38. The medical instrument of claim 24, wherein the distal portion of the stylet includes an atraumatic distal tip.
39. The medical device of claim 24, wherein the stylet section includes a longitudinal cutting edge along a perimeter of a distal portion of the stylet.
40. The medical device of claim 24, wherein the stylet section has a sharp distal tip.
41. The medical device of claim 24, wherein the stylet portion includes a side recess forming a hook region.
42. The medical device of claim 41, wherein the stylet portion includes a cutting edge at an interior location of the hook region.
43. The medical device of claim 42, wherein the cutting edge faces generally proximally.
44. The medical instrument of claim 41, wherein the hook region includes a proximally facing tip sharpened to a point.
45. The medical device of claim 24, wherein the stylet section includes a side recess, and the cutting element includes a proximally facing cutting edge at a distal portion of the side recess.
46. The medical device of claim 24, further comprising a handle including a housing secured to the proximal end of the needle and a cradle secured to the proximal end of the stylet.
47. The medical device of claim 45, wherein the housing has an interior extending along the needle axis, and at least a portion of the carriage is slidably received within the interior of the housing for movement relative to the housing along the needle axis.
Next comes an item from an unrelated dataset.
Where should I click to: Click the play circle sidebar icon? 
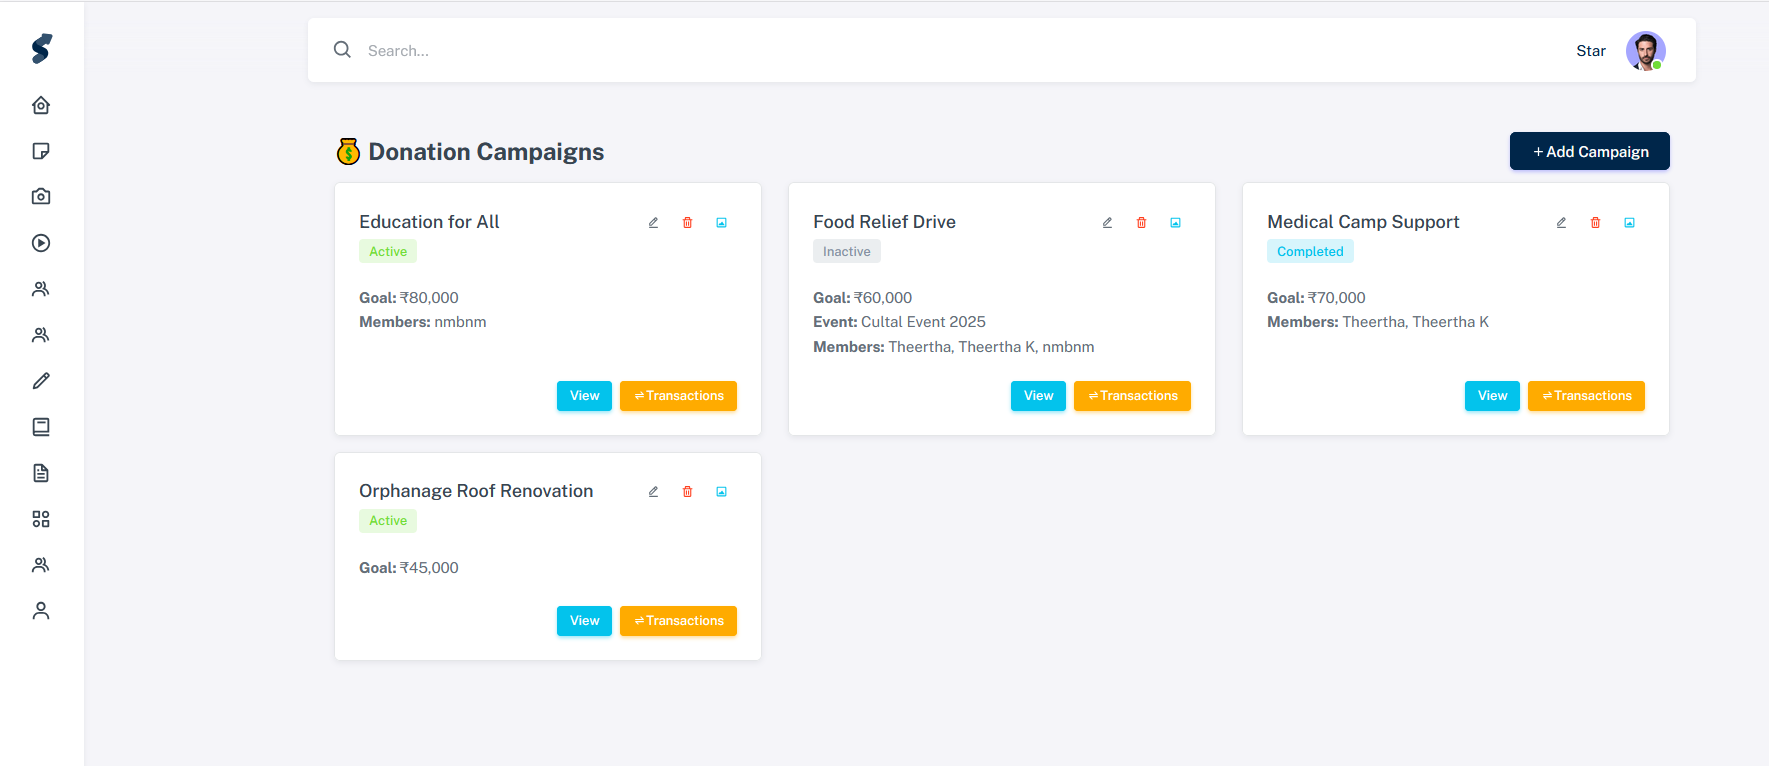[41, 243]
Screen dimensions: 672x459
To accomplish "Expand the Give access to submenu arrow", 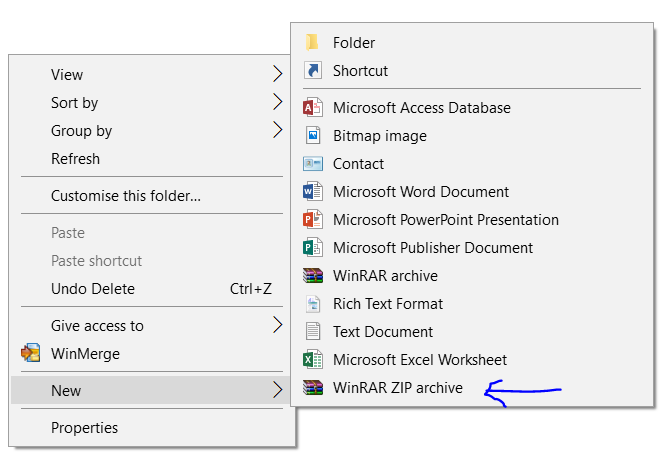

48. The medical instrument of claim 47, wherein one of the housing and the bracket includes a fluid connector configured to couple the medical instrument to a fluid source.
49. The medical device of claim 48, wherein the handle includes a passageway providing sealed fluid communication between the fitting and the needle bore.
50. The medical instrument of claim 47, wherein the carriage is movable relative to the housing through a range of motion including a proximal position and a distal position.
51. The medical device of claim 50, wherein the handle includes a locking mechanism configured to releasably lock the cradle in at least one of the proximal and distal positions.
52. A method of performing an interventional radiology procedure, comprising performing one of a carpal tunnel release, a thumb tenosynovitis release, a trigger finger release, a tarsal tunnel release, a plantar fascia release, a fasciotomy, and a tissue biopsy using the medical device of any one of claims 24-51 while imaging a target anatomy.